French officials agreed with the US analysis that the Egyptians would, if unchecked, work to undermine the RevCon with an aggressive posture on the Middle East NWFZ resolution. Tauscher stated that if Egypt was still not willing to budge following minimal compromises from the US, it might be worth seeking other Non-Aligned Movement states that could be separated from Egypt with promises of assistance that Egypt would no longer receive.
At the meeting the Under Secretary of State reassured France, which has been unwilling to accept President Obama's goal of a world without nuclear weapons, that the US position on disarmament was not far from France's and that the US would not move precipitously on its arms control agenda and would take allies' interests into account.
French national security advisors at the meeting stressed France's commitment to its nuclear weapons, and expressed opposition to language calling for a "world without nuclear weapons" in the communiqué for Obama's Nuclear Security Summit which preceded the NPT Review Conference.

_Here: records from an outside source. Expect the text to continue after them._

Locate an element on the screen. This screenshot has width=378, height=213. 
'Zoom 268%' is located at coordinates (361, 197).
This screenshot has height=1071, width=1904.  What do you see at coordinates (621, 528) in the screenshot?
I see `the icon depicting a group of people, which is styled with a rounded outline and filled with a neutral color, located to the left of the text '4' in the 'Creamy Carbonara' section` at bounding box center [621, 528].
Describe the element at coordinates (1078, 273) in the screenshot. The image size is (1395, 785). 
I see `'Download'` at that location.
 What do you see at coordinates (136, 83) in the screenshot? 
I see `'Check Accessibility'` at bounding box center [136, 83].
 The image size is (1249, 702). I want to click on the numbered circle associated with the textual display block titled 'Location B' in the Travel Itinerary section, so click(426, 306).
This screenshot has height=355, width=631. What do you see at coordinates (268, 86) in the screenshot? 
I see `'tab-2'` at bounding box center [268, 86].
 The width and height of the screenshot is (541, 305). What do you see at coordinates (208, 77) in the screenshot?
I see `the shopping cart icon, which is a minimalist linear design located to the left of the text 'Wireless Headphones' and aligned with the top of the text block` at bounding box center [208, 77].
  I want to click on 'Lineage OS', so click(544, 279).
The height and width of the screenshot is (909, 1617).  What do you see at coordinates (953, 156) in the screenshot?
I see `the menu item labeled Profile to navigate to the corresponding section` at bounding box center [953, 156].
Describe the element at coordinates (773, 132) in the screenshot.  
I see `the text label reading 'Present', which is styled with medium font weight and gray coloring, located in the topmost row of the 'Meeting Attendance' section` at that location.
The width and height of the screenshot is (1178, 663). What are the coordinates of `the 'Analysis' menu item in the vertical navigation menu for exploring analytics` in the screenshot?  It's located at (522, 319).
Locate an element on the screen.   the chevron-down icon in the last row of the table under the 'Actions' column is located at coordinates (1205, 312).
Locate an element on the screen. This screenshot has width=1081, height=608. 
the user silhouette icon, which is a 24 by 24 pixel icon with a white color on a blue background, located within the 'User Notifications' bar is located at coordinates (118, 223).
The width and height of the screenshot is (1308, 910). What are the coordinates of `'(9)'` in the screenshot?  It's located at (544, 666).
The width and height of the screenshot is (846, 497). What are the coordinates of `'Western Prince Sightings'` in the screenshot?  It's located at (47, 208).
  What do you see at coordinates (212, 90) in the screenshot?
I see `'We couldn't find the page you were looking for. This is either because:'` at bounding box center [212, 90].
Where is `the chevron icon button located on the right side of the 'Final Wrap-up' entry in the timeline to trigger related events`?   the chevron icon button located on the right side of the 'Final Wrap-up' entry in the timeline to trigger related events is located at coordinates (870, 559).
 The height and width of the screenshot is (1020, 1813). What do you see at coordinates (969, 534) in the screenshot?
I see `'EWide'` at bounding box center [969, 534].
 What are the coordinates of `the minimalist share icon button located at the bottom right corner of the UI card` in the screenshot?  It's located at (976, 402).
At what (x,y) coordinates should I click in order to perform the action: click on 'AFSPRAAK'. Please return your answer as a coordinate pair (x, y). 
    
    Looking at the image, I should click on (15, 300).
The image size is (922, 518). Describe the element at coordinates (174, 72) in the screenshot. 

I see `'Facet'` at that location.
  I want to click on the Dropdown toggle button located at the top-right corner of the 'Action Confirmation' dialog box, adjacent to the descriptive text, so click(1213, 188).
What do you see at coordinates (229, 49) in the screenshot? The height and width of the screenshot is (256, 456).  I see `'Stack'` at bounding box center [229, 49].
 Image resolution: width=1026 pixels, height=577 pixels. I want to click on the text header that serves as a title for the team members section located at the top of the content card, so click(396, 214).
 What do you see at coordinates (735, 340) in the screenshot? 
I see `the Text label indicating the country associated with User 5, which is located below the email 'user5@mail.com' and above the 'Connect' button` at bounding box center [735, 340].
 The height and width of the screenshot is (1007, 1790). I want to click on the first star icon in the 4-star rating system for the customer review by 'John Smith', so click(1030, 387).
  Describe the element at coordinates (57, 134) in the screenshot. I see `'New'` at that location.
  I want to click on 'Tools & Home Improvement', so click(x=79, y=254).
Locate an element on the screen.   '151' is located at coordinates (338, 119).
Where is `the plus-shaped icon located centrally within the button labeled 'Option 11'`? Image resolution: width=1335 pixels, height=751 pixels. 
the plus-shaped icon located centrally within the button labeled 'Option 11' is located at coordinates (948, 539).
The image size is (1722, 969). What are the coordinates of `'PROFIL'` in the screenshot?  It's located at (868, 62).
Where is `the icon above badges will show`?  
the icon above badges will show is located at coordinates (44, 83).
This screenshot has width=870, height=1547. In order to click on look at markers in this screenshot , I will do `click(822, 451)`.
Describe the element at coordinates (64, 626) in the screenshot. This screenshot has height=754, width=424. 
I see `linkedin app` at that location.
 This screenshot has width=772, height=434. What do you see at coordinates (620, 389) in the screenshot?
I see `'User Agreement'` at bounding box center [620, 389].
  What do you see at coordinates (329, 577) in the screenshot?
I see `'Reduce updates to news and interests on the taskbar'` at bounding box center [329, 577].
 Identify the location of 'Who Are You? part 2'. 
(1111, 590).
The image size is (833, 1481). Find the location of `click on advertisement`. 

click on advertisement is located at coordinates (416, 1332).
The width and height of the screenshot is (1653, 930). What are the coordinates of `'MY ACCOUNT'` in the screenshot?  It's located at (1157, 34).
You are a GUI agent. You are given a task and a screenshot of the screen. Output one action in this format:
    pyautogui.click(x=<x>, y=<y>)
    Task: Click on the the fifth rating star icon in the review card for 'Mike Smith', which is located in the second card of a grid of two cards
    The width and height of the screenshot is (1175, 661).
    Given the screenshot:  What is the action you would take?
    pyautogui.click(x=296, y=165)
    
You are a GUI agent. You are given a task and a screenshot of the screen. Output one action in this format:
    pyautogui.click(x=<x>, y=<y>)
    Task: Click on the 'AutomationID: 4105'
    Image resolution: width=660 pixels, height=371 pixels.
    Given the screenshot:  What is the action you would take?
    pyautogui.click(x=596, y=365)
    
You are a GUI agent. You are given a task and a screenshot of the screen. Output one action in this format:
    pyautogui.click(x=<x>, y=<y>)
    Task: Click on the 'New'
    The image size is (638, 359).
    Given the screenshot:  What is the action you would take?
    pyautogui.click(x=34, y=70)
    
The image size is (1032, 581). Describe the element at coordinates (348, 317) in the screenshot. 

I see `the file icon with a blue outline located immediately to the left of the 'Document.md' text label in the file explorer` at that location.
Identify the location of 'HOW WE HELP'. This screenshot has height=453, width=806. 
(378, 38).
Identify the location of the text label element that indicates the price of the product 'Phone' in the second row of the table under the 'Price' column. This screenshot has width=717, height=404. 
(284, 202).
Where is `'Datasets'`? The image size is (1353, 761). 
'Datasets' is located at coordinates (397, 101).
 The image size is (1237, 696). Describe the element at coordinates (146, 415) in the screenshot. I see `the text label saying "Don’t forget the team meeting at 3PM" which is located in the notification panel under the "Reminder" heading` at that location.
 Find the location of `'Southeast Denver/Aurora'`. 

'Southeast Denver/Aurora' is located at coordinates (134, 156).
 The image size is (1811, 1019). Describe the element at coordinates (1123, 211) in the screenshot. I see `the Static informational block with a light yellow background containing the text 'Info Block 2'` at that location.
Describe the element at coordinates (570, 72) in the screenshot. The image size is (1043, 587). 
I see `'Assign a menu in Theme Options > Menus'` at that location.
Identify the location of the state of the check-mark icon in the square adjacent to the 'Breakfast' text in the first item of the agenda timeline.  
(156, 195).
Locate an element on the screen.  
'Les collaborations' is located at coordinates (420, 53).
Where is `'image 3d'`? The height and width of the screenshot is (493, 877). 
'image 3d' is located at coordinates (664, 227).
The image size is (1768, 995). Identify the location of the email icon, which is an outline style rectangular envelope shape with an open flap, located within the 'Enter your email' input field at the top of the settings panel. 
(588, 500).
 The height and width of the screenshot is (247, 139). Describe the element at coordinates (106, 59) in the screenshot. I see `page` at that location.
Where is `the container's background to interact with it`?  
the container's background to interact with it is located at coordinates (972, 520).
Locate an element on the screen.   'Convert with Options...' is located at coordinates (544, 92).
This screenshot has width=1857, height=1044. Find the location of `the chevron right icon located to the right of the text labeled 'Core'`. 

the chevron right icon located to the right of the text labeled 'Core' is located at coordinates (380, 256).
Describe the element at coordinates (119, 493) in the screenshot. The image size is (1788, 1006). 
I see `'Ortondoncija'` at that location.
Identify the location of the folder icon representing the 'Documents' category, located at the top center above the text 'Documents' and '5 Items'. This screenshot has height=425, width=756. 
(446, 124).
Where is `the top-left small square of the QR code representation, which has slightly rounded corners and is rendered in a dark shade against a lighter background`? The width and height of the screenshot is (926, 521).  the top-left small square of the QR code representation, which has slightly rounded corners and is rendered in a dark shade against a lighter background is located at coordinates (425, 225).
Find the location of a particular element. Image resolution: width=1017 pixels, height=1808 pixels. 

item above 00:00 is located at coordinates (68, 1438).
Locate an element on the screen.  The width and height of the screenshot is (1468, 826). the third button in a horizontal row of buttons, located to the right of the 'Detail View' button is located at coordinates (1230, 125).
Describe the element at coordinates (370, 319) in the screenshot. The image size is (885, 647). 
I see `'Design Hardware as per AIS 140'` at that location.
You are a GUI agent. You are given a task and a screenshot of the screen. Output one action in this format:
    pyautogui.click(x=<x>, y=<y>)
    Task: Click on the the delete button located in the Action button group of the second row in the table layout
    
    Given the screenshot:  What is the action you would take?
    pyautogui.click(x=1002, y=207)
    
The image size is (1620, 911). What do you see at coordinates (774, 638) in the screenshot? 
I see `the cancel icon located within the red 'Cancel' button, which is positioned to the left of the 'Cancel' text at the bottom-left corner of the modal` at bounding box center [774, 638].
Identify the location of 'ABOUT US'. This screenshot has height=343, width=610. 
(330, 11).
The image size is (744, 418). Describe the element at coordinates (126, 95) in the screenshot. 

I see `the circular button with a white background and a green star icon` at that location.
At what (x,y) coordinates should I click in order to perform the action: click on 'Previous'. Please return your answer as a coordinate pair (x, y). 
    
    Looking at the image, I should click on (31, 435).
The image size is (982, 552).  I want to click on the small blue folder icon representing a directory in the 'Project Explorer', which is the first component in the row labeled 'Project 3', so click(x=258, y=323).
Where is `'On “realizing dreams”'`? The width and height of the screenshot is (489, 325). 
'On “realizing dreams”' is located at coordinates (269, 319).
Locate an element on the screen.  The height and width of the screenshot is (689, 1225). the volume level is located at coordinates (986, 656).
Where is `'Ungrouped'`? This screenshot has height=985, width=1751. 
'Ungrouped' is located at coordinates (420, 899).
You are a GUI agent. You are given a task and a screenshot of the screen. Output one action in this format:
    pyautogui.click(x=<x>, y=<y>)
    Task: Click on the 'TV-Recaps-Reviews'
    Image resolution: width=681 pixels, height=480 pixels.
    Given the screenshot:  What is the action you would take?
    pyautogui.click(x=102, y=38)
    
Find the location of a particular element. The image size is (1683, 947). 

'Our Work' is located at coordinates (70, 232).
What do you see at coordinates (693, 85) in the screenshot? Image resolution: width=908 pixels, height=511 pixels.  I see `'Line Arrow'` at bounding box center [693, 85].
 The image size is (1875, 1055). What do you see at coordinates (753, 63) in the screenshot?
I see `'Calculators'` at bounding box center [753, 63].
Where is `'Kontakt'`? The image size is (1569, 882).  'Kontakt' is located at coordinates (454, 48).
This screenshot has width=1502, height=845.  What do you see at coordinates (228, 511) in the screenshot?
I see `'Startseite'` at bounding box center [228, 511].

Tauscher instead suggested using wording agreed in the statement from the July 2009 G8 summit to gain a consensus: “we are…committed to…creating the conditions for a world without nuclear weapons, in accordance with the goals of the NPT". The French agreed that they could accept this form of words.
The revelations from the Tel Aviv and Paris meetings will be a disappointment to those who had hoped that the USA and its P5 colleagues are slowly adopting a more progressive line on nuclear arms control issues, revealing that the US still wants to maintain tight control over the international arms control agenda and appears intent on adopting a cautious agenda which will not allow changes to the status quo.